One problem that we observe in many industrialized countries is, for one reason or another, the ethos that we've created that if you don't go to university, you're a failure. Even if you look at the past 20 years in terms of government expenditures, these tend to be allocated toward the university. I can tell you that there's a whole set of trades that are not going to be replaced by a robot.

So part of it is just about taking leadership and changing that ethos to the effect that it is an honourable task and job to be a plumber or a carpenter—or a whole set of tasks that are largely at the community college level, if not exclusively at the community college level.

Again, I would leave this to the provinces, to be respectful, to sort out, but some general leadership is needed about the fact that not everybody has to be an economist or a doctor or a lawyer, or whatever, that it is equally acceptable to go to college or to apprenticeship programs.

The key, though—and where I think Andrew and I agree completely—is that we've got to ensure that kids finish grade 12 and don't see that as the finish line, but say, okay, I need another two years in apprenticeship. Again, I think much of that should get sorted out at the provincial level.

6:05 p.m.

Conservative

The Chair Conservative James Rajotte

Thank you.

Thank you, Mr. Van Kesteren.

Monsieur Caron, please.

May 29th, 2012 / 6:05 p.m.

NDP

Guy Caron NDP Rimouski-Neigette—Témiscouata—Les Basques, QC

Thank you very much.

My colleagues have spent a lot of time talking about Old Age Security. I am going to take a bit more time to talk about employment insurance. In my constituency, in the east of Quebec, it is a specific concern.

My first question goes to you, Mr. Céré, because you know the reality too. The reforms were announced on Thursday morning. On Thursday afternoon and Friday morning, I spoke with a lot of people in my constituency at some public forums I held on various issues related to Bill C-38.
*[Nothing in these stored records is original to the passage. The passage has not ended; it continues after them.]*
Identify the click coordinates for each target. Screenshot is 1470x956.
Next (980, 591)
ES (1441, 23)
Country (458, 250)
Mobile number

What surprised me was that more employers than workers came to see me about the problems that Ms. Finley's proposed reforms were going to create. Among them were employers from ZECs—controlled harvesting zones. They were in tourism and cabinet-making. They all told us that they were having a lot of difficulty because they train their workers in the specialist ZEC areas, such as tourism and cabinet-making. Since the employment is seasonal, they have to lay off their employees for two, three or four months. The workers try to find other jobs but getting employment for two, three or four months is not the easiest thing in the world. The employers can hire them back and so can get back the expertise that they provided. The employers are thinking that, because of the reform and the measures that are proposed, they may well lose the employees whom they have trained.

I would like to know what you think about that. You mentioned a lot of employees and workers who are affected. But I feel sure that employers in a region like mine and like those in Atlantic Canada, may well be adversely affected too.